▶ [PASSAGE SHOWN]
------------------------------------------------

HAROLD V. ATWELL – "DEVELOPMENT OF IRON CATALYST PROCESSES"

H. V. Atwell. Regarding iron catalysts, the only information which I picked up personally was from Lurgi at Frankfort, and that has already been reported. To supplement that for this occasion, I have gone through what microfilms were already available to us and picked up some information that others may not have the opportunity to find yet. That survey was also incomplete because so few of the microfilms have been distributed and the reading of them is so tedious. A very good summary of information covered by other C.I.O.S. reports was prepared by Dr. Storch for the Fischer-Tropsch Process Summary Report.

For a considerable length of time there was a period of competition in which I. G. and Lurgi particularly were trying to develop something to match the Ruhrchemie cobalt catalyst operation. Following that came a period of cooperation for the purpose of conserving cobalt and to develop a commercial process which could be used in the war emergency. The I. G. people were apparently the first to work on the iron catalysts, beginning in about 1935. They developed the Michael process of Duftschmidt in which hydrocarbon oil circulated as a coolant over a fixed bed of catalyst. The details for this are given in the Fischer-Tropsch Summary Report No. 1, page 25 ff.

In the microfilms we find references to the I. G. precipitated iron catalyst containing iron, copper, potassium, magnesium and kieselguhr, called their "standard" catalyst. In Reel 26, Item "N", there is a report covering the components of this I. G. precipitated catalyst in considerable detail. The I. G. Record subsequently pointed out that precipitated iron catalysts give better yields of paraffins, whereas the fused or sintered iron catalysts give predominantly olefins and alcohols. The addition of copper, according to I. G., was believed to serve chiefly to stabilize the hexagonal Fe₂C iron carbide which they said was previously unidentified. Another interesting development reported in a memorandum by I. G. describes the use of calcium fluoride as the promoter for the purpose of making lower boiling hydrocarbons.

The information obtained from Lurgi concerned chiefly the recycling process with a fixed bed of iron catalysts under middle pressure conditions. They evidently explored that process extensively on pilot plant scale and got what they considered very satisfactory results. The catalyst which they regarded as best was reported to us in detail: composition 100 iron, 25 copper, 9 alumina, 2 potassium oxide, 30 kieselguhr. From such a catalyst they claimed to have obtained yields of 170 grams per cubic meter including the liquefied gas. Dr. Herbert of Lurgi stated that so far as he knew the so-called fluidized technique had never been tried for the Fischer-Tropsch process.

The T. A. C. Summary Report contained information regarding the research at Kaiser Wilhelm Institute where a catalyst containing 2 to 3 percent of copper, ½ to 1 percent of alkali, and the balance iron, was represented as the best they could develop. From information obtained from I. G. and Lurgi, and Ruhrchemie, it looks as if this a rather incomplete disclosure. They stated that the use of copper was chiefly to give a catalyst of reproducible properties and the introduction of alkali was chiefly valuable for lowering the molecular weight of the product.  They also stressed the fact that the reduction conditions for these catalyst were extremely important, perhaps as important as the initial compositions themselves. Papers by Roelen, 12 and 13 September, 1940, (T.O.M. Reel 33, Bag 3440, Item VI) describe Ruhrchemie’s fundamental work on iron catalysts as of that date in great detail. These include a very comprehensive survey of the effect of variables in synthesis with iron catalysts. In July 1942 (T.O.M. Reel 35, Bag 3452, Dec. 1) Ruhrchemie reported recycle operations over an iron catalyst which were already giving very good operation. Numerous microfilm documents reported Ruhrchemie’s interest in iron catalysts effective at lower temperatures. It is probably generally realized that all of the early work with iron catalysts were don’t at 250 degrees Centigrade and higher, which apparently was a natural characteristic of such a catalyst and it was not until the importance of replacing cobalt with iron in commercial unites became acute that the limitation imposed by this high temperature was brought out. It was about the same time that intensive cooperative work began. In all the commercial units, cooling was by indirect heat transfer to boiling water, and the temperature was controlled by the pressure on the boiler. If the required catalyst operating temperature went up the temperature of the coolant and the pressure on the cooling zone went up accordingly, and mechanical limitations became very severe.

------------------------------------------------

▶ [STORED RECORDS]
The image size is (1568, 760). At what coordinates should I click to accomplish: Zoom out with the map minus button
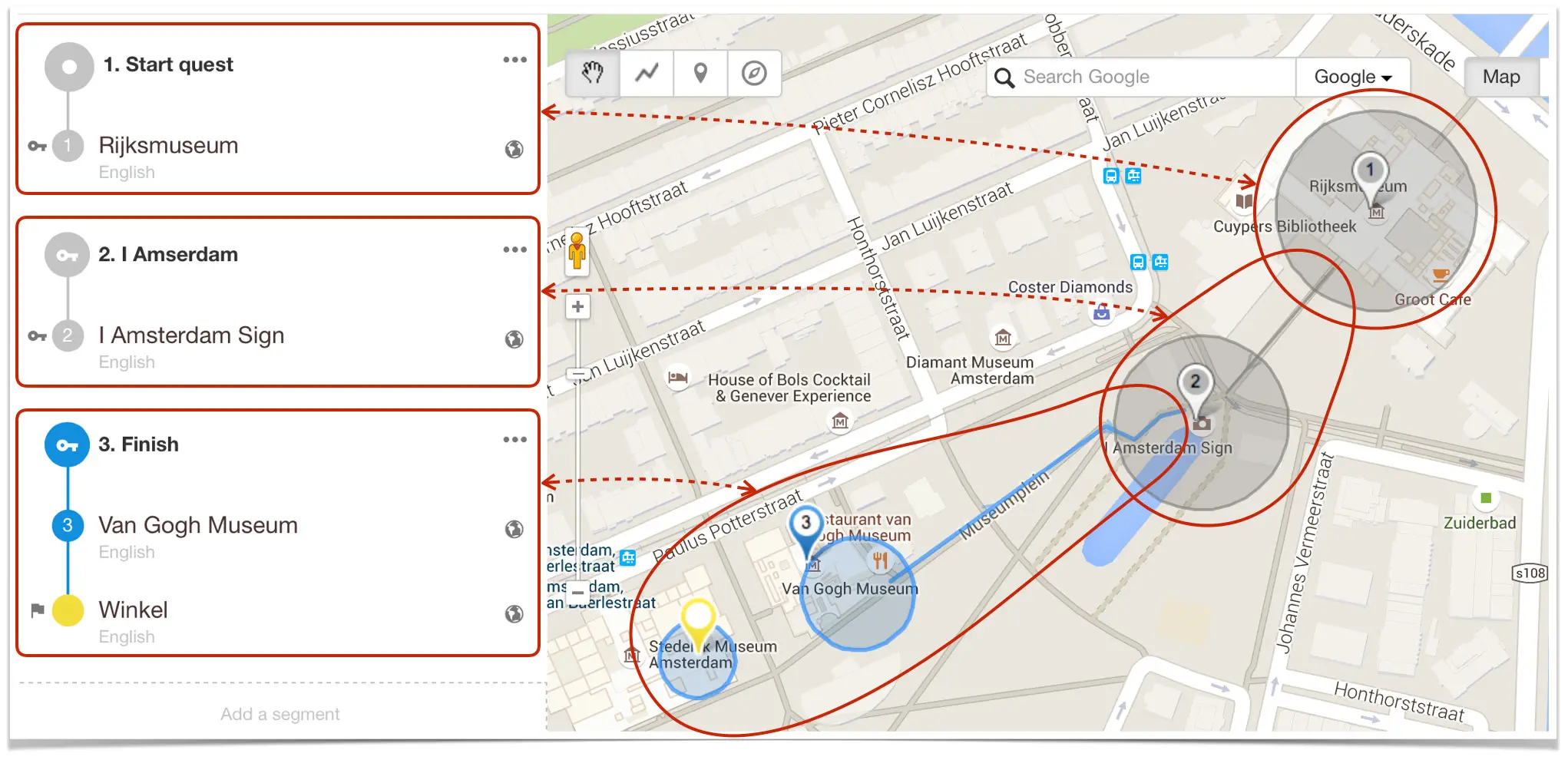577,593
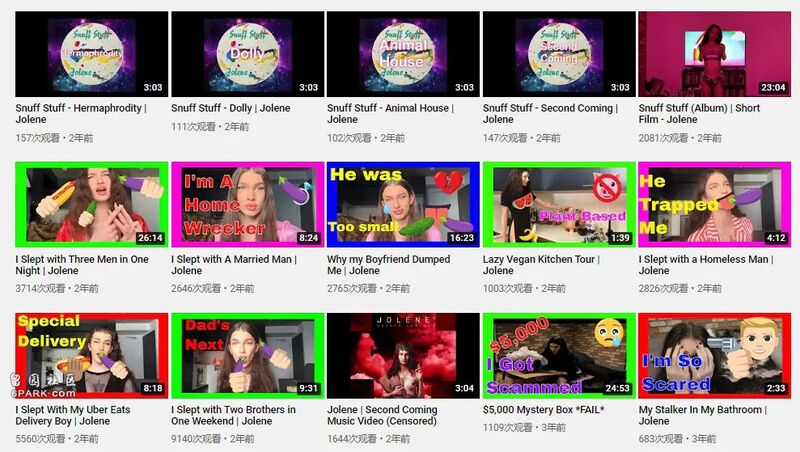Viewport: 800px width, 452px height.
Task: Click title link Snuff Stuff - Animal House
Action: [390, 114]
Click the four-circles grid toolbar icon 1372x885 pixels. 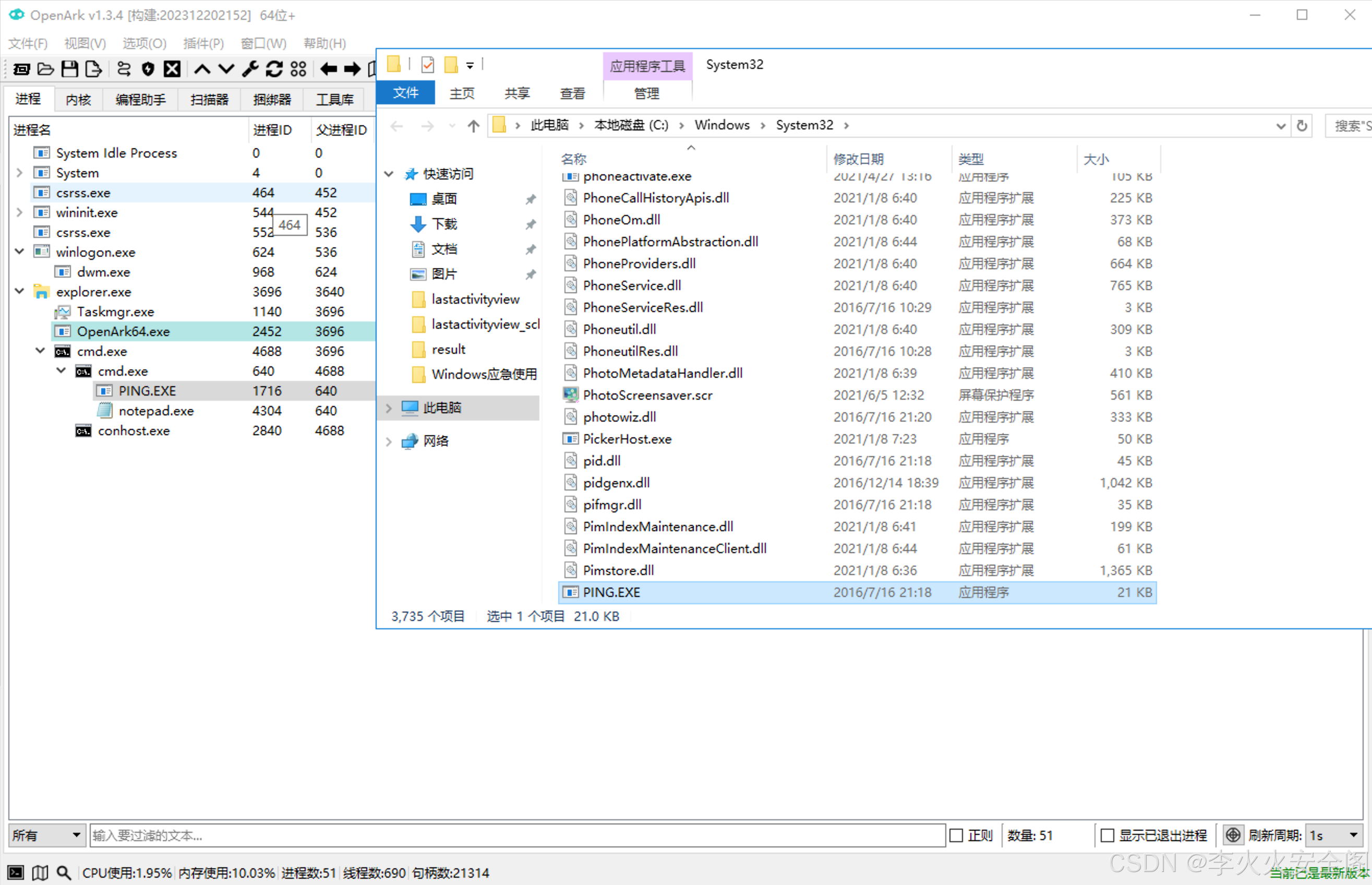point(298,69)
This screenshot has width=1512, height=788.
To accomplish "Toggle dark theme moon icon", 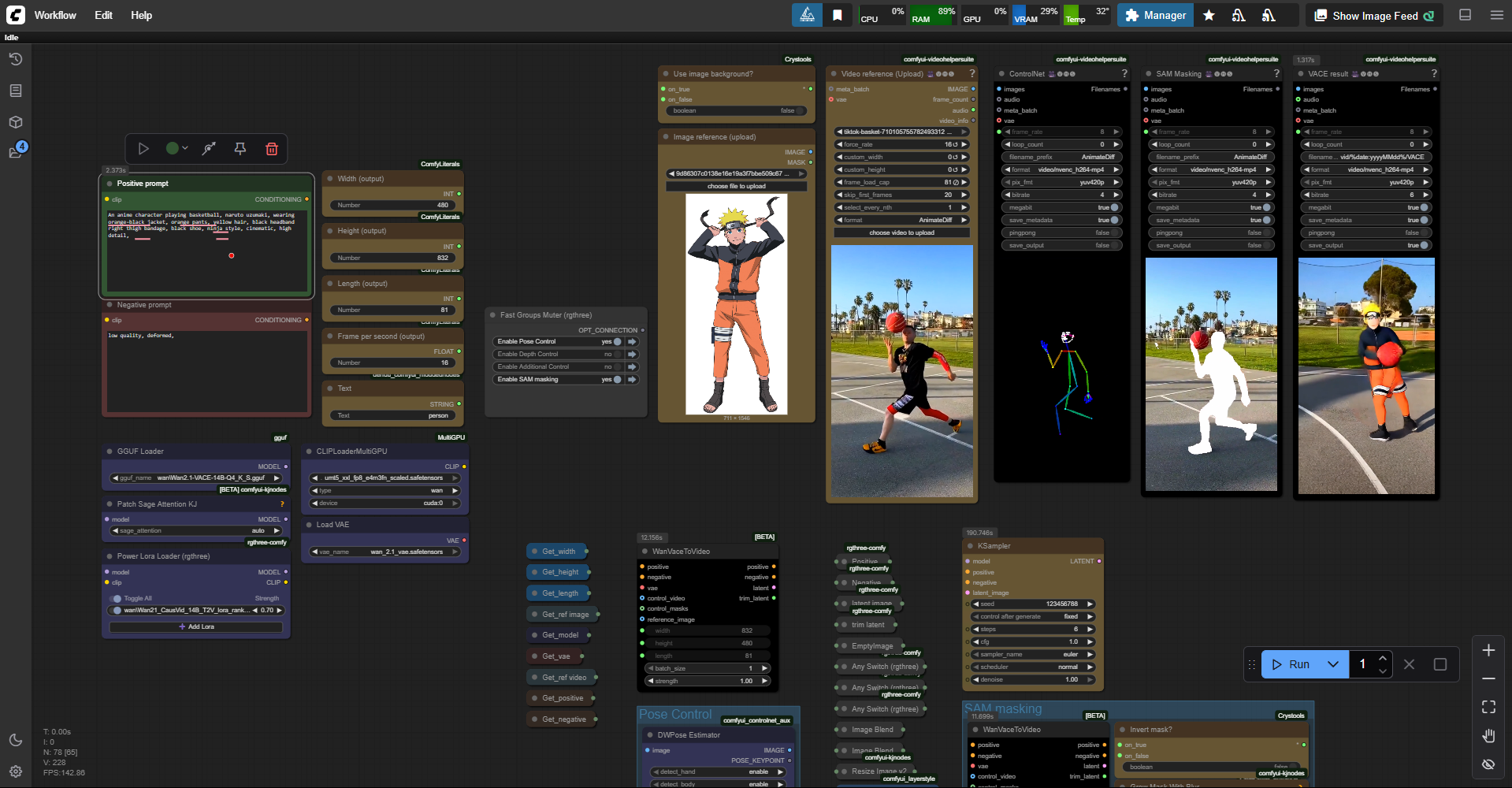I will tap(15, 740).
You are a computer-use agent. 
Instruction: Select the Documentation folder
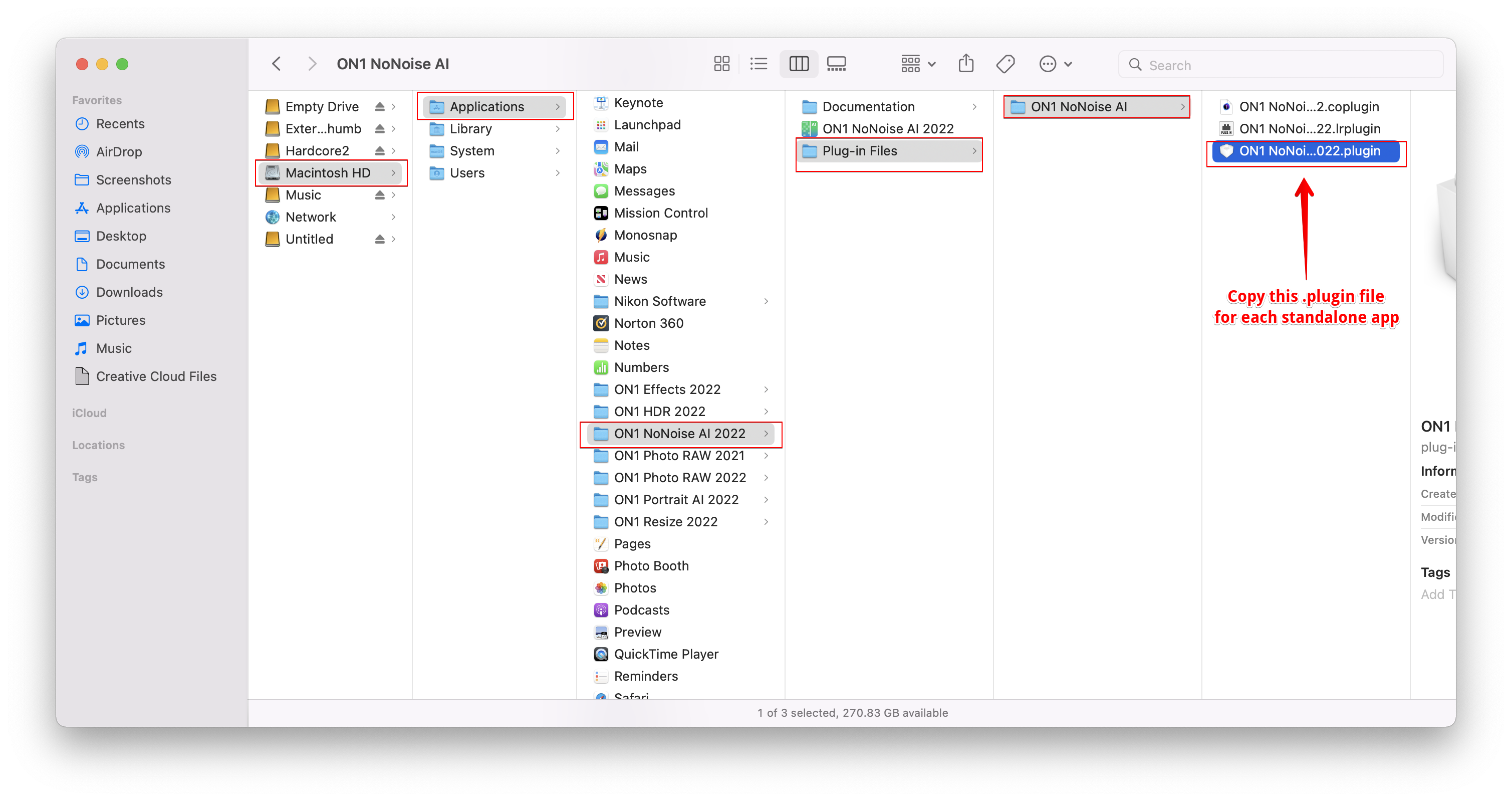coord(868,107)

------------------------------------------------

▶ [SHORT TASK A] In the iron catalyst report, rewrite the paragraph beginning "The information obtained from Lurgi" as a short bulleted list that keeps its main facts.
▶ [SHORT TASK B] Continue the report on iron catalyst development, starting right after its final sentence.

▶ [WRITTEN ANSWER A]
- Lurgi's information dealt mainly with a recycling process using a fixed bed of iron catalyst at middle pressure.
- Lurgi tested this process extensively on a pilot plant scale and considered the results very satisfactory.
- Its best catalyst had a composition of 100 iron, 25 copper, 9 alumina, 2 potassium oxide and 30 kieselguhr.
- Lurgi claimed yields of 170 grams per cubic meter with this catalyst, including the liquefied gas.
- Dr. Herbert of Lurgi said that, as far as he knew, the fluidized technique had never been tried for the Fischer-Tropsch process.

▶ [WRITTEN ANSWER B]
Extensive cooperative research work was directed at the problem of finding an iron catalyst that was more active and could be operated closer to the 200 degrees C. which the cobalt catalysts required. Considerable success had been obtained at Ruhrchemie, using temperatures of 220 to 225 degrees C., although I found no record that they had actually gotten as low as 200 degrees. Regarding the Ruhrchemie’s activities along this line, we have found in the microfilm a rather complete record of the work during the year 1944, in T.A.C. Reels 33 and 34, Document 31. On Reel 42, Document 22, there will be found very complete records of experiments 650 to 808 covering the period from 28 January 1944, to 19 October 1944, and presumably representing about the last work Ruhrchemie did on iron catalyst, and also some of the best results they obtained. I have picked out a couple of catalysts (Experiments 709 and 735) which appeared to be among the best they developed, and I will include in the record a translation of the preparation and testing of those particular catalysts.

W. C. Schroeder. Do you want to submit that as written or read?

H. V. Atwell. I don’t think we need to read them here, we can provide copies if desired.

W. C. Schroeder. All right, fine.

H. V. Atwell. I might add that practically all of this work was confined to catalysts of this general composition: 100 parts of iron, 5 parts of copper, 10 parts of calcium oxide, 35 parts kieselguhr, and a small amount of potassium as a promoter. The variations were in the kieselguhr concentration, potassium concentration, and the methods of preparation. From a number of these catalysts they obtained results that were quite comparable with the best that they had obtained previously with cobalt, except for the fact that the operation temperature was still a little higher.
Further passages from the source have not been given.